**** Provided material ****
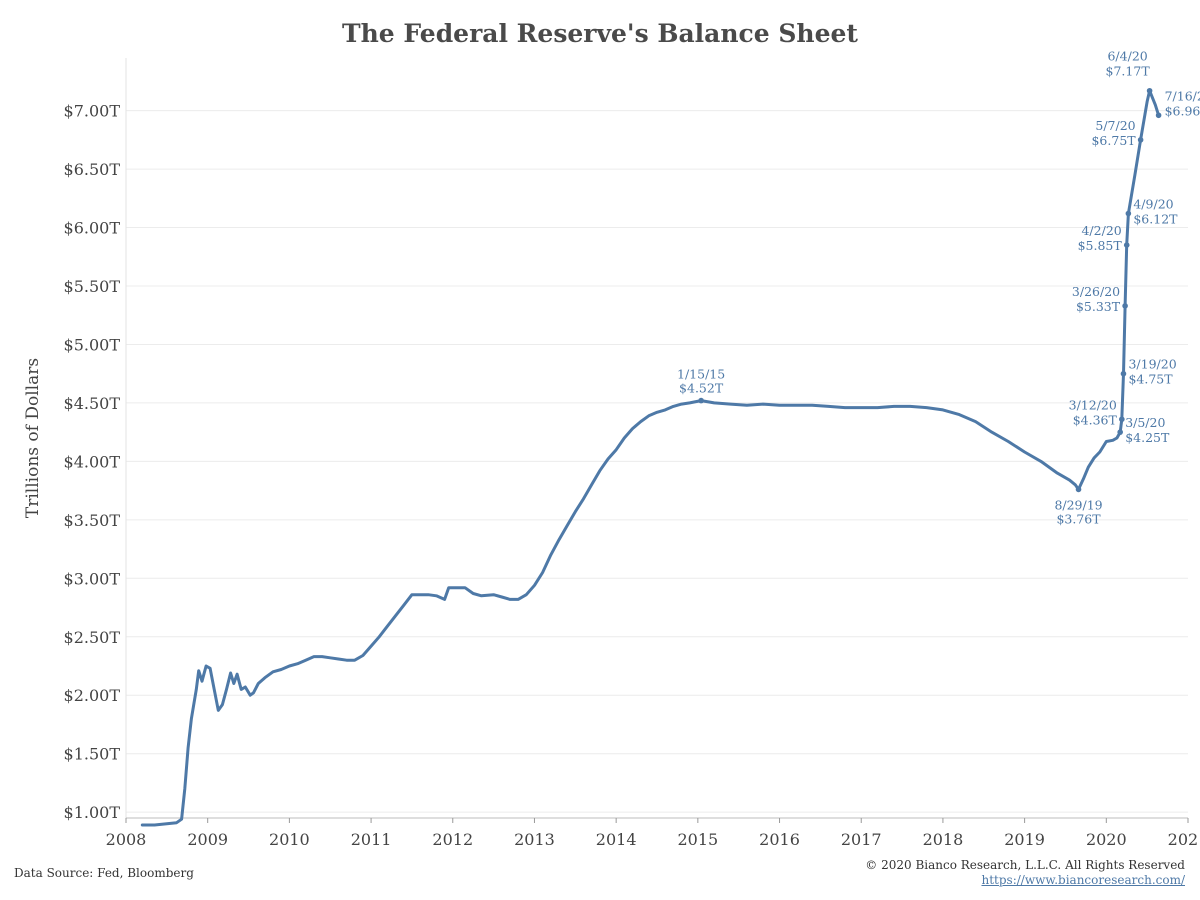 This screenshot has height=900, width=1200. What do you see at coordinates (372, 840) in the screenshot?
I see `x-tick-label: 2011` at bounding box center [372, 840].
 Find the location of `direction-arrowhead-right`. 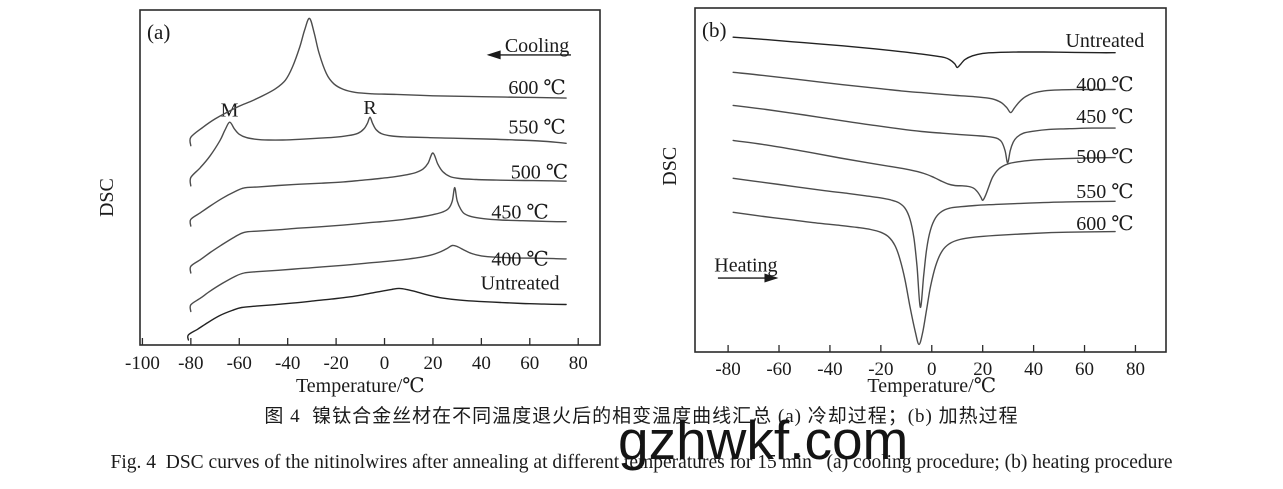

direction-arrowhead-right is located at coordinates (772, 278).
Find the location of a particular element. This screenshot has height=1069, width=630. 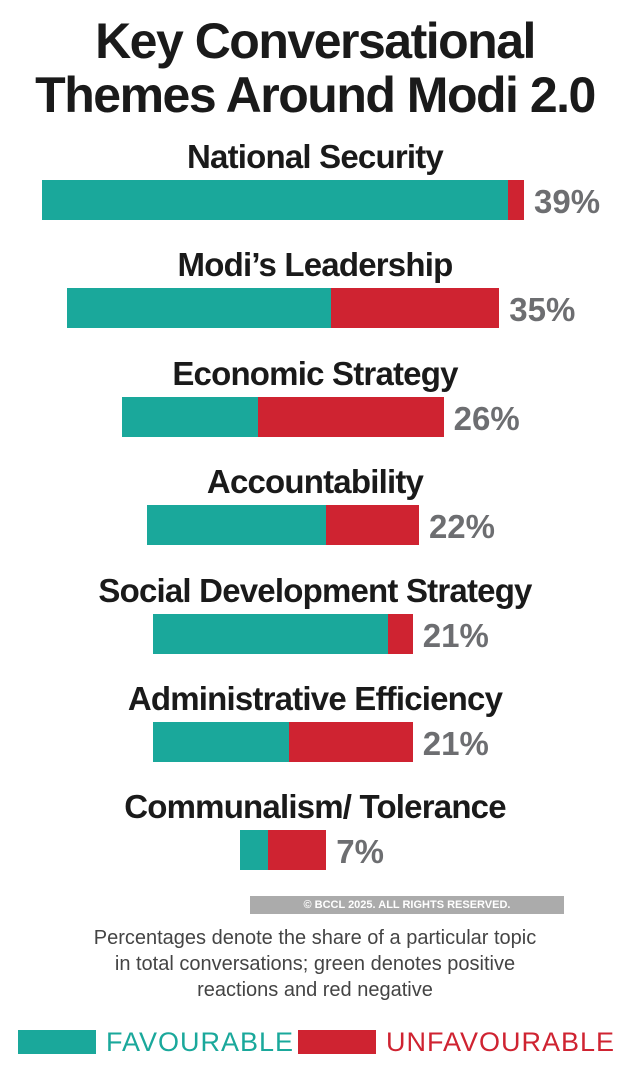

total-data-label: 26% is located at coordinates (486, 418).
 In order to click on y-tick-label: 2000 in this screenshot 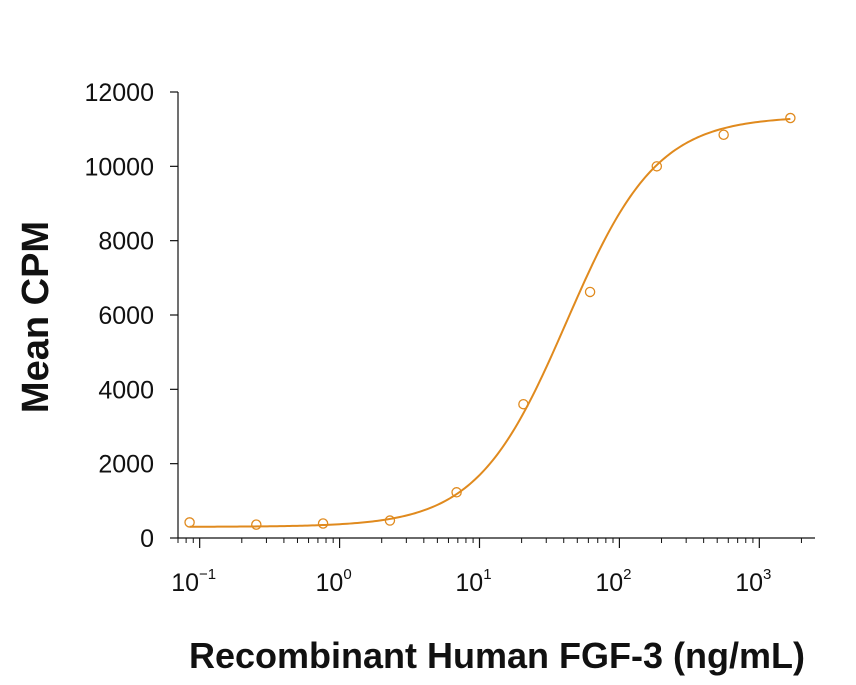, I will do `click(126, 465)`.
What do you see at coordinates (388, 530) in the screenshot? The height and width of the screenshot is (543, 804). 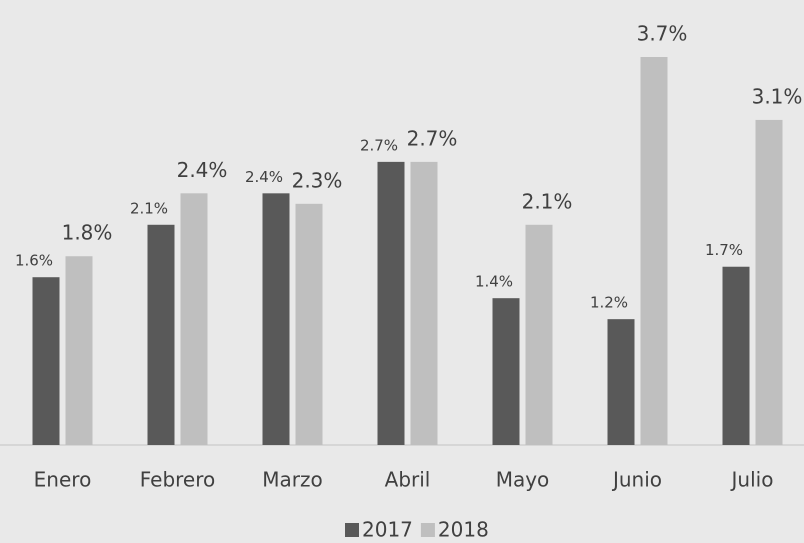 I see `legend-label: 2017` at bounding box center [388, 530].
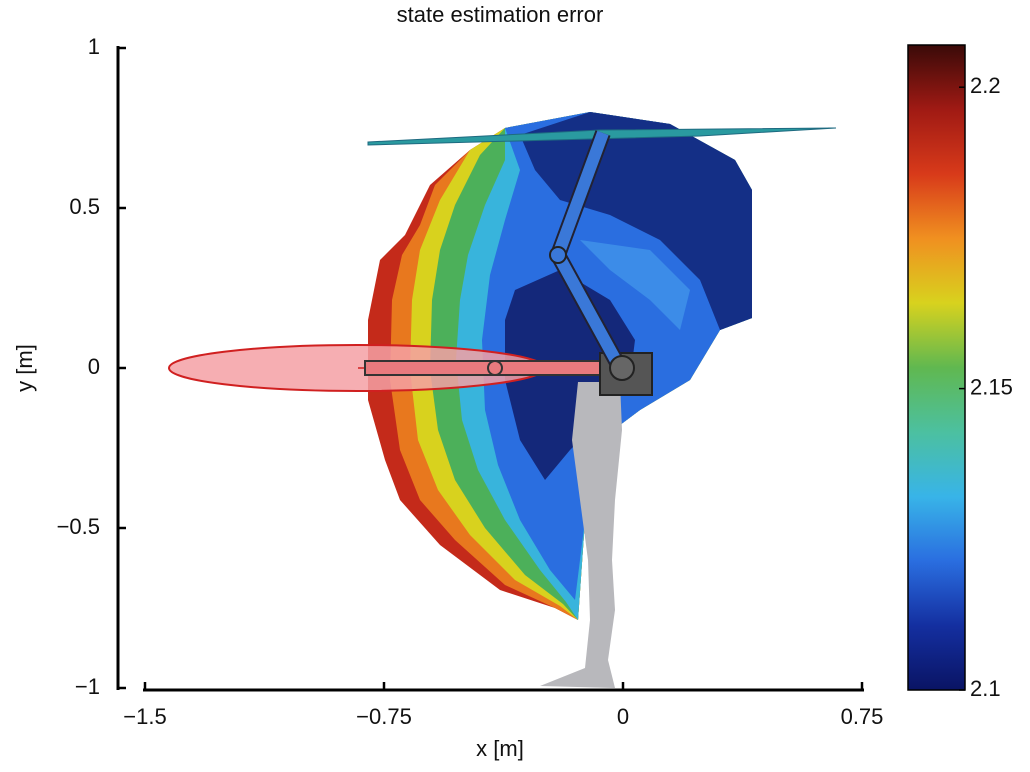  Describe the element at coordinates (94, 366) in the screenshot. I see `y-tick-label: 0` at that location.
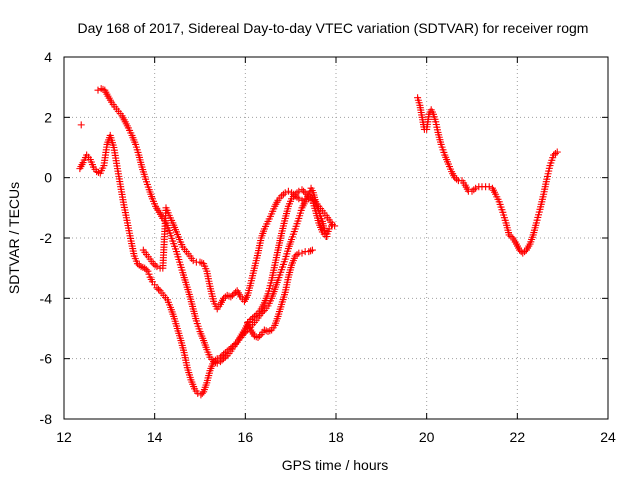  What do you see at coordinates (427, 437) in the screenshot?
I see `x-tick-label: 20` at bounding box center [427, 437].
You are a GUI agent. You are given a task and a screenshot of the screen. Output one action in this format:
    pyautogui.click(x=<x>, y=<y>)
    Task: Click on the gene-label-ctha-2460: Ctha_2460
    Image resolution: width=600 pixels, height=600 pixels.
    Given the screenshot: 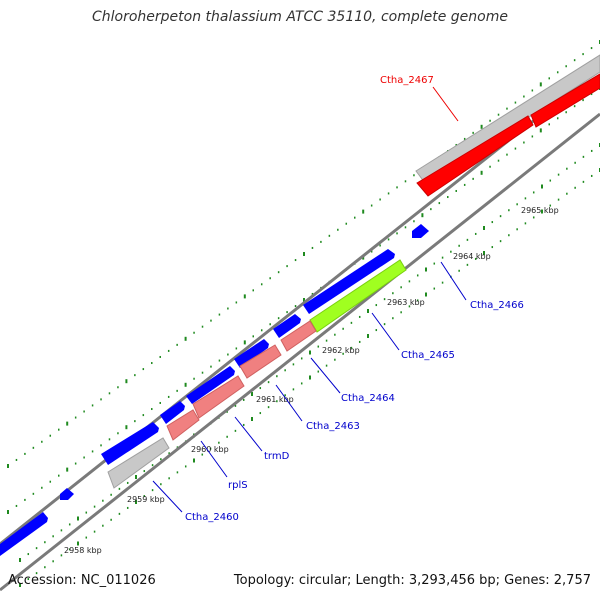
****
Could you reproduce the rows word for word, from the very first line through the line containing "direction-arrowhead-right is located", inclusive, omitting the pictures?

Expected output:
 This screenshot has height=900, width=1200. What do you see at coordinates (372, 840) in the screenshot?
I see `x-tick-label: 2011` at bounding box center [372, 840].
 Find the location of `direction-arrowhead-right`. 

direction-arrowhead-right is located at coordinates (772, 278).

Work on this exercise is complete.